The Buffalo native got his start way back in 1978 at the Pilchuck Glass School. The Pacific Northwest landmark sizzled with genius, guided by one-eyed visionary Dale Chihuly. Holcombe listened, learned, grew. After an extended U.K. apprenticeship, he returned stateside and dedicated day and night to one of those hard-to-learn, harder-to-master disciplines known as “art.”
Today, his studio is a Maryland landmark. And a rarity, too. Seattle may boast more than 1,000 “hot shops,” but Art of Fire is one of perhaps only a handful in the Free State. Explaining this startling left coast-right coast disparity, Holcombe shrugs, “Different cultures.” But there are signs that a Mid-Atlantic renaissance is in the making.
Holcombe makes blowing glass look as effortless as a child blowing bubbles, moving with an assurance and speed not typically associated with 2,300-degree objects. Watching him literally sweat the details, one understands how glassblowers suffer for their art, toiling in a Dantesque inferno where glass flows like molasses and furnaces blast out heat four times hotter than your kitchen broiler.

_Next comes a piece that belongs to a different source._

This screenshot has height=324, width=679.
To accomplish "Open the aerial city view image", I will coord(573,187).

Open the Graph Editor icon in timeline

Says resident artist Josh Ries, “In summer, it’s 120 degrees inside here, the worst experience you can imagine. It’s like sitting under the July sun—times 10.”

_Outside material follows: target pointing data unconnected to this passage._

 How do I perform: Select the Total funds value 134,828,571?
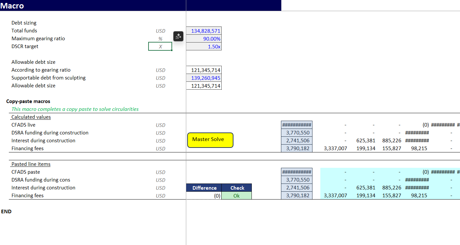coord(204,31)
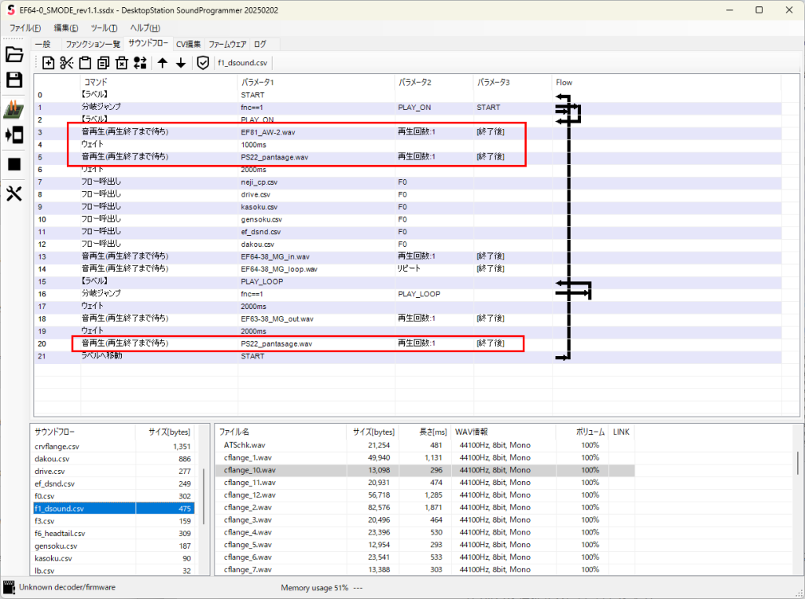
Task: Select dakou.csv in the sound flow list
Action: tap(52, 458)
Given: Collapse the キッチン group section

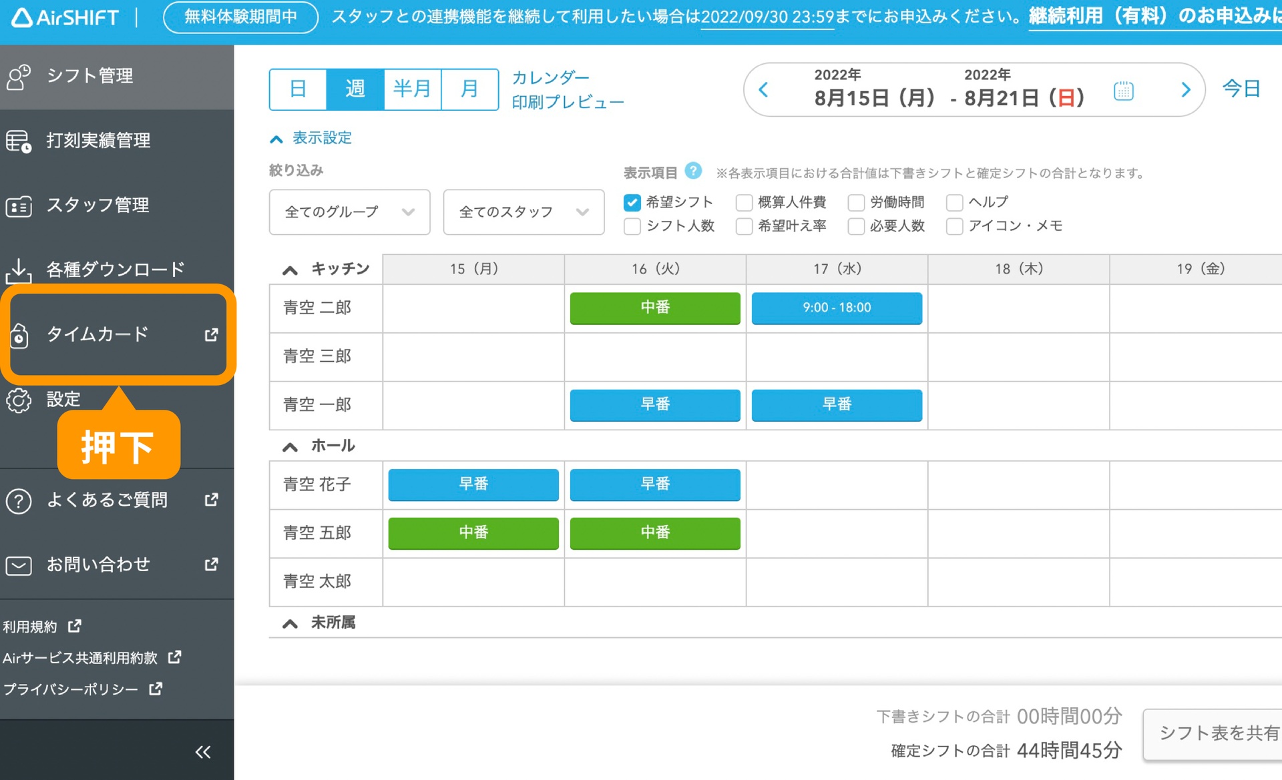Looking at the screenshot, I should click(290, 270).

Ries began apprenticing five years ago as a college student. His addiction to this mystical practice dating back 20 centuries was instant. Chucking his sociology texts, he began the first of hundreds of marathon commutes from his Pennsylvania home. Dad, a truck driver, cast a “skeptical” eye on his new career path. It was so out there. So impractically arty. Today, he’s enthused.

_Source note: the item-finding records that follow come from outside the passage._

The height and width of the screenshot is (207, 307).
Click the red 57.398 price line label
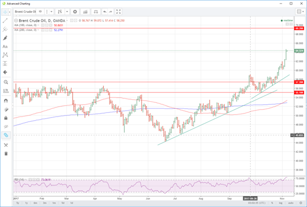(298, 82)
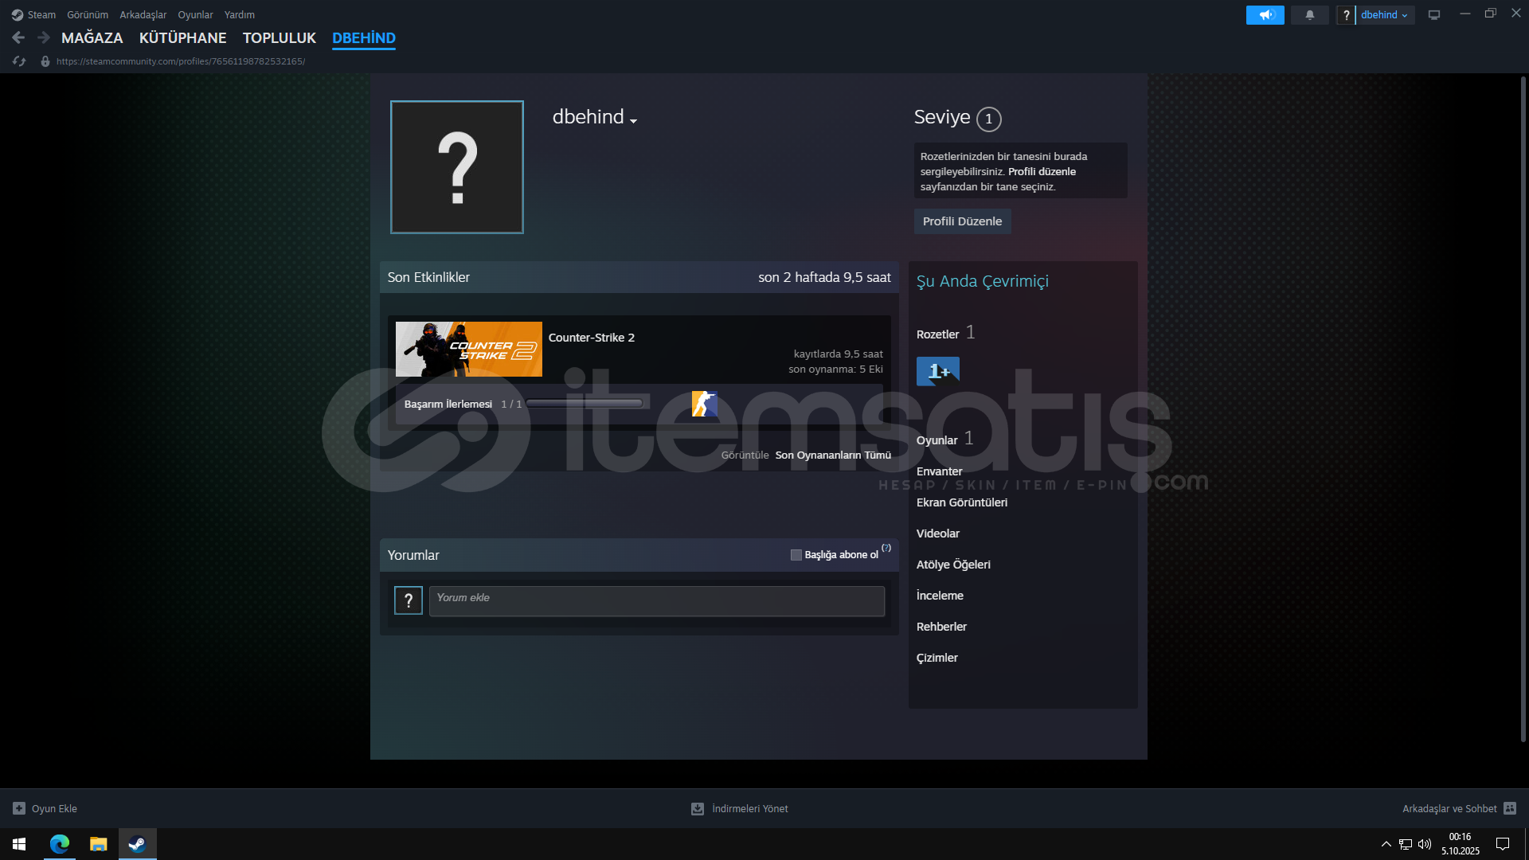Expand the dbehind account dropdown in title bar
Image resolution: width=1529 pixels, height=860 pixels.
[1384, 15]
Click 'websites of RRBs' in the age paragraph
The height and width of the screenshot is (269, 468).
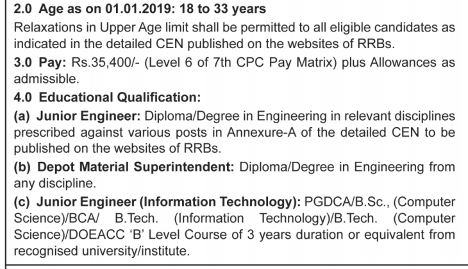point(341,44)
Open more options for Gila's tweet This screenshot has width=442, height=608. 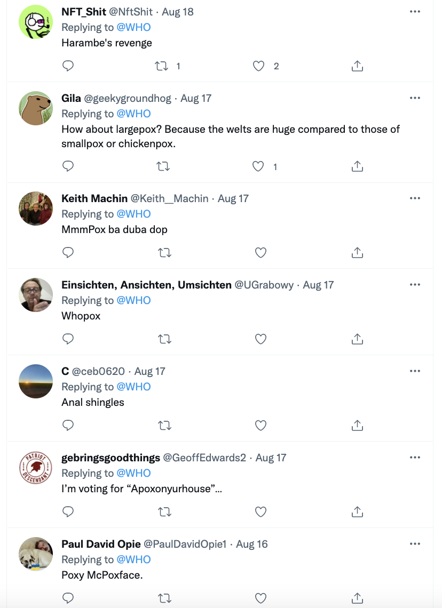coord(415,98)
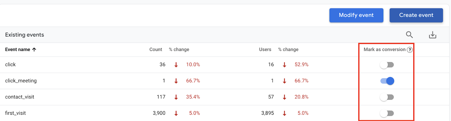Click the down arrow next to 52.9%
Screen dimensions: 451x121
coord(284,65)
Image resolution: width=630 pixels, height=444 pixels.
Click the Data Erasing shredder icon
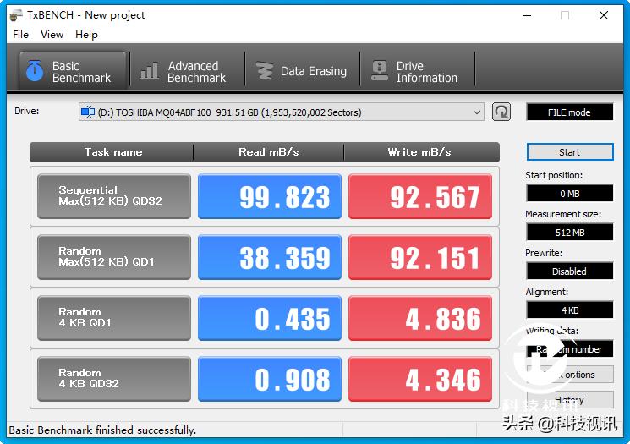(265, 72)
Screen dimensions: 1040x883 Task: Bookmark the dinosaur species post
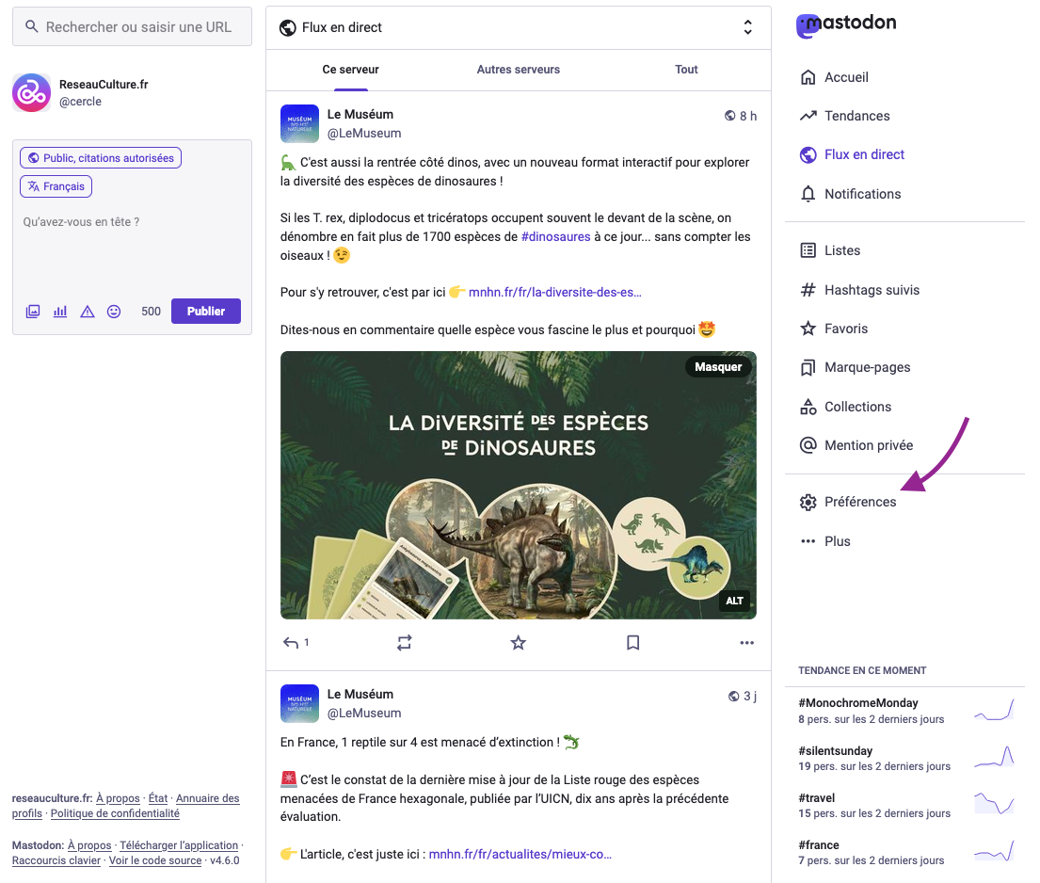pyautogui.click(x=632, y=642)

Hot glass does that. It woos, beguiles. Chalk it up to artistic pyromania, but the power to pull dazzling works of art from a raging furnace seduces. Success is immediate. A pottery project may take days to complete—and a watercolor, weeks—but a glassblower can create a curio-worthy centerpiece in 20 minutes. And art glass has a huge following. Says Art of Fire student Heather Rowe, “Whenever my mom comes to visit my place, she steals my glass.”
Holcombe’s facility is a major East Coast learning center, but he limits annual enrollment to 100 students. Getting schooled in the fundamentals is key. “You don’t pick up an instrument and start improvising jazz,” he says. “It takes two to five years working on a continual basis, 30-40 hours a week, to become extremely proficient.”
Early on, students make a big discovery: Glass isn’t a solid at all. It’s a “super-cooled liquid” always in motion. Huh.
Ries spent “thousands of dollars” on his glass education. Today, his knowledge of sociology may be so-so, but he has a passion few ever know.
That, and he can make a kid’s mouth hang wide open.